当日の式典から、自身が卒業生でもある米田あゆ氏の祝辞全文を紹介する。
米田氏は東大医学部卒業生で、宇宙航空研究開発機構(JAXA)の宇宙飛行士候補者候補でもある。昨年は「Forbes JAPAN 30 UNDER 30 2023」にも選出された。
渋谷のスクランブル交差点で感じた「不思議さ」
新入生の皆様、ご家族および関係者の皆様、この度はご入学おめでとうございます。
2024年元日に能登半島を中心に起こった震災で被災された方々に心よりお見舞いを申し上げると共に、現地で支援や復興に当たられている方々に敬意を表します。そして、そのような年の始まりの中で勉学を続け、入学試験に合格された皆様に心よりお祝い申し上げます。
私は11年前、皆さんと同じようにここ武道館で入学式に参加しました。新たなスタートを前に期待で胸を膨らませて皆さん側の席に座っていたことが、ついこの間のように思い出されます。駒場での2年間を経て医学部に進学し、研修医の時にはコロナ禍の緊急事態を医療現場で経験しました。皆さんも、あの困難な時期を乗り越えられ、本日こうしてお目にかかれたことを大変嬉しく思います。
外科所属の医師として働いたのち、ちょうど1年前からJAXA宇宙飛行士候補者として訓練に励んでいます。宇宙を目指し、一歩目を歩み始めたばかりの立場だからこそ、私が考えていることを大学生として第一歩を踏み出す皆さんにお伝えできれば幸いです。

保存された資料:

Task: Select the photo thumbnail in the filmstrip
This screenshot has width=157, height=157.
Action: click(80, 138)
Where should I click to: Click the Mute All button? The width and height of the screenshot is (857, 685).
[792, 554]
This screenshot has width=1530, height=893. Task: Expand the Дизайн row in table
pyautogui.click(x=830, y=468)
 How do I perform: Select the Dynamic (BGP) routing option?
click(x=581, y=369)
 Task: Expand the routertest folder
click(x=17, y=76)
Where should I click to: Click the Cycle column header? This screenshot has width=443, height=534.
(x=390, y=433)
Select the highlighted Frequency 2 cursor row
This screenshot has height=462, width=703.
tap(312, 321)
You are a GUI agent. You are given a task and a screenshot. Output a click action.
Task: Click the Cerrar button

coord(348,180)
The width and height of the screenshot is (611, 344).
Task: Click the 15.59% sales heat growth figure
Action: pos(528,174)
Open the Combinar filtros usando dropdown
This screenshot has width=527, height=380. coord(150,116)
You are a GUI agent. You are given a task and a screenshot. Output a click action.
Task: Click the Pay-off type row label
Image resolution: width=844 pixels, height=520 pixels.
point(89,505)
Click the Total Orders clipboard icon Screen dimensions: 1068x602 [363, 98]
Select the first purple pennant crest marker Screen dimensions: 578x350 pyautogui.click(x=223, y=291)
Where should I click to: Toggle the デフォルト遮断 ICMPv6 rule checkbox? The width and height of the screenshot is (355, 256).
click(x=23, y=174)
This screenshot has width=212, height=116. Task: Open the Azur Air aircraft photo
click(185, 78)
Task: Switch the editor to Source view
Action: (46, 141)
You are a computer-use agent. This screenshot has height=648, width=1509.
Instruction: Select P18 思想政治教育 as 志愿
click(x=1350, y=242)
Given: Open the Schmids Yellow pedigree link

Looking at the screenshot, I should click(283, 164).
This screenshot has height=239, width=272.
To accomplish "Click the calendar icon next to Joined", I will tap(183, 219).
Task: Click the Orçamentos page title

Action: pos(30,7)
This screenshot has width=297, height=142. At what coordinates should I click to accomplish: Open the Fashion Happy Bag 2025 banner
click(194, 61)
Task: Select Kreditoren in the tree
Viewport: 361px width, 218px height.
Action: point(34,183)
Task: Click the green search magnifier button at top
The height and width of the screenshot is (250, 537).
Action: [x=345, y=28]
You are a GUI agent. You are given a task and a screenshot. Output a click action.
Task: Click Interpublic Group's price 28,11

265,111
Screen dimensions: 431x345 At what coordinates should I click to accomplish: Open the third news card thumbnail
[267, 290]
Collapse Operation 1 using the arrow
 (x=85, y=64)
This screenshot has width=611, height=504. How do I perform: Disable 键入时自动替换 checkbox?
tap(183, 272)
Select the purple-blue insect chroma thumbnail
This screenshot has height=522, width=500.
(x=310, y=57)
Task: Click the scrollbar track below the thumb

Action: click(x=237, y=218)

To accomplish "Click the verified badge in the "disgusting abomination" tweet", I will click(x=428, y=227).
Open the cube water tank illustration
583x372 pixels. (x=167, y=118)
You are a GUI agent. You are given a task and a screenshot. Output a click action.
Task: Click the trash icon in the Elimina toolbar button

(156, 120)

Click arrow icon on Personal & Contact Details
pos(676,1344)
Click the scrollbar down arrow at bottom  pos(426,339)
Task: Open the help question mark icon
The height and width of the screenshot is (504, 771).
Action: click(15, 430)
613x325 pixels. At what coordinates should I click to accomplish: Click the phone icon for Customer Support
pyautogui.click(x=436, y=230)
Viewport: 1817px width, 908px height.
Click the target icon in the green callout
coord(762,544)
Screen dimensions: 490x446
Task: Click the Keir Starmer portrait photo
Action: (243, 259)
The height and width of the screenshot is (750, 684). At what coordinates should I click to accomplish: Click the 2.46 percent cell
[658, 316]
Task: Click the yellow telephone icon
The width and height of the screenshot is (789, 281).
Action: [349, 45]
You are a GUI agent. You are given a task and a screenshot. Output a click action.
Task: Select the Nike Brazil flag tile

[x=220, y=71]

取り組む課題 ::
**1.** 入学式の祝辞によると、米田氏は研修医のときに医療現場で何を経験しましたか。
**2.** 入学式の祝辞を、最後の文のあとから書き継いでください。

課題の答え ::
**1.** コロナ禍の緊急事態を経験しました。

**2.**
さて、入学して印象的だった第一歩と言いますと、駒場キャンパスからほど近い渋谷のスクランブル交差点にはじめて足を踏み入れた時のことを思い出します。行き交う人の多さに驚き、今日は一体何のお祭り?と思ったくらいです。大勢の人がぶつからないように少しずつ歩みを調整してすり抜けていく。年齢・性別・職業の異なる人々がその瞬間、その場所を偶然にも共有し、自分もその一員である不思議さを交差点の中で感じました。世界で最も混雑する交差点と言われ、一回の青信号で多い時には3000人が行き交うようです。今日この武道館に集う新入生の皆さんとほぼ同じ人数です。
しかし、ここにいる3000人は数字としては同じでも、交差点での3000人とは意味が異なります。交差点ではその瞬間に場所を共有するだけですが、皆さん3000人は、これから大学生活の中で交流し、時にはぶつかることがあっても相互に高め合って、一生の仲間となっていくはずだからです。